Na opinião de Jorge Galindo, o Vox recorre constantemente a essa técnica. “Viu-se por exemplo nas eleições andaluzas com a questão da lei da violência de gênero, com o que estabeleceram um enquadramento que eles consideram vantajoso”.
Monge e Rovira observam que o Vox lança esses balões de ensaio também com outros temas que o partido veja que chamam a atenção, como a unidade da Espanha e a imigração.
A função principal de suas propostas é “ver como os partidos e a mídia reagem”, num comportamento que Galindo compara ao dos clássicos trolls da Internet.
Atenção demais?
Monge entende a atenção dispensada a essa formação é excessiva se levarmos em conta as pesquisas e inclusive os resultados obtidos até agora, mas não tanto se avaliamos “o impacto sobre o resto dos partidos”. De fato, a estratégia de comunicação do líder conservador Pablo Casado e do seu PP também está seguindo um modelo similar, um movimento que Galindo adverte que é perigoso: “Estão dando o enfoque de presente para eles”.

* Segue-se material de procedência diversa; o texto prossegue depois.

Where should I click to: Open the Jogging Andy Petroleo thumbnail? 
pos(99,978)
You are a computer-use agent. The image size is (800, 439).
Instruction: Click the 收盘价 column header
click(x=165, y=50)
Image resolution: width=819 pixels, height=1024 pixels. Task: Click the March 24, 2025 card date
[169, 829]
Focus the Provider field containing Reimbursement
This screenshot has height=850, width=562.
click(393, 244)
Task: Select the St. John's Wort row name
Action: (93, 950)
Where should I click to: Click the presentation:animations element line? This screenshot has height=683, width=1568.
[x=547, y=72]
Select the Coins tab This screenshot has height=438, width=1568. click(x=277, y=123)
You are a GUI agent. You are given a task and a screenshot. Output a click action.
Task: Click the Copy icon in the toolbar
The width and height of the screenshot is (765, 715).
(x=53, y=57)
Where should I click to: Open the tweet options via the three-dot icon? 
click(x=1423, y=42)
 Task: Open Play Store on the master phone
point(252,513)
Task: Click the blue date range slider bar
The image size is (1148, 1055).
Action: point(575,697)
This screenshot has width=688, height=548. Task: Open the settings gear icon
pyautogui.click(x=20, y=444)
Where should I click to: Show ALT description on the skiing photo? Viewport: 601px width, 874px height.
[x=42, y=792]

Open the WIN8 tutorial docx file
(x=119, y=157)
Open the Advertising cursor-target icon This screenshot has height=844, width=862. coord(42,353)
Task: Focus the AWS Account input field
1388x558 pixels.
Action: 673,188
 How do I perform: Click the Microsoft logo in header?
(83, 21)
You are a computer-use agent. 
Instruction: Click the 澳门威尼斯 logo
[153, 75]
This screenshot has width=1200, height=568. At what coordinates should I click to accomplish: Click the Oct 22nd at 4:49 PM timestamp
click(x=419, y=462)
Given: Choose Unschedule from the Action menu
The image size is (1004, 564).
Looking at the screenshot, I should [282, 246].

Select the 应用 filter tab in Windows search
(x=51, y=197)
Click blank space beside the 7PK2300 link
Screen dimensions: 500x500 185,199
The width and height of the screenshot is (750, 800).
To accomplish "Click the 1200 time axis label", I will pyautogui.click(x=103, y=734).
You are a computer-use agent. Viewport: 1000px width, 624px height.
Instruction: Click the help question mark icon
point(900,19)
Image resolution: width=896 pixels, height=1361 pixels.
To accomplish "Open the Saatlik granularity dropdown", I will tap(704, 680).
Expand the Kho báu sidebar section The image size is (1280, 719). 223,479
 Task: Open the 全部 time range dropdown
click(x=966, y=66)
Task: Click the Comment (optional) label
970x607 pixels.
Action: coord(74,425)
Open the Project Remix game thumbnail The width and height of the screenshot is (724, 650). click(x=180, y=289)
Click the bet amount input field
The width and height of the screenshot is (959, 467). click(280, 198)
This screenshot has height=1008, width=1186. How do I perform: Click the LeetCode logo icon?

Tudo isto vem reforçado pelo uso cada vez maior das redes na comunicação de todos os partidos. Galindo recorda que as redes reforçam as câmaras de eco, o peso das emoções e as posições extremadas e identitárias, nas quais os adversários políticos são “abomináveis”. Não é algo que aconteça só na Espanha e Estados Unidos: também ocorreu no Brasil, onde Jair Bolsonaro ganhou as eleições com muita comunicação nas redes e no WhatsApp, meio pelo qual, além do mais, foram difundidos muitíssimos boatos infundados.
Iremos nos acostumar a estas provocações constantes? Para Galindo, se o Vox não for necessário para a formação de um Governo de direita, ou se o bloco de esquerda ganhar, sua capacidade de chamar a atenção ficará diminuída. Por outro lado, Gutiérrez-Rubi opina que a entrada em cena no Congresso poderá favorecer o partido na hora de tentar condicionar a agenda pública. Rovira também tem dúvidas quanto à evolução da agremiação: “Por sentido comum, deveríamos pensar que quando entrar nas instituições irá moderar seu discurso, porque é o que costuma acontecer. Mas, por exemplo, com Trump, Orban e Salvini não foi assim.”
NÃO ALIMENTE OS TROLLS
A comparação do Vox com os trolls da Internet, feita pelo sociólogo Jorge Galindo, não é acidental: se, como dizem os especialistas, seu principal objetivo é chamar a atenção, o que deveria fazer alguém que queira se opor à sua mensagem?
O especialista em comunicação política Edgar Rovira diz que “entrar no debate com os termos propostos pelo Vox é um erro”. O que não está tão claro é se a melhor resposta é ignorar o debate ou, como sugere George Lakoff, criar um novo marco, introduzindo conceitos diferentes.
Tanto Rovira como o analista Antoni Gutiérrez-Rubi citam como exemplo uma campanha na imprensa norte-americana depois das acusações de Trump. Eles se uniram no começo de 2017 com o slogan “não somos o inimigo”. Em um artigo, Lakoff lamentava que não tenha ocorrido um debate em tom positivo, como “proteja a verdade”, para não reativar o enfoque mental da mídia como “inimiga”: “Não repita as acusações!", escrevia o linguista. "Em vez disso, use suas próprias palavras e valores para dar um novo enfoque à conversa.”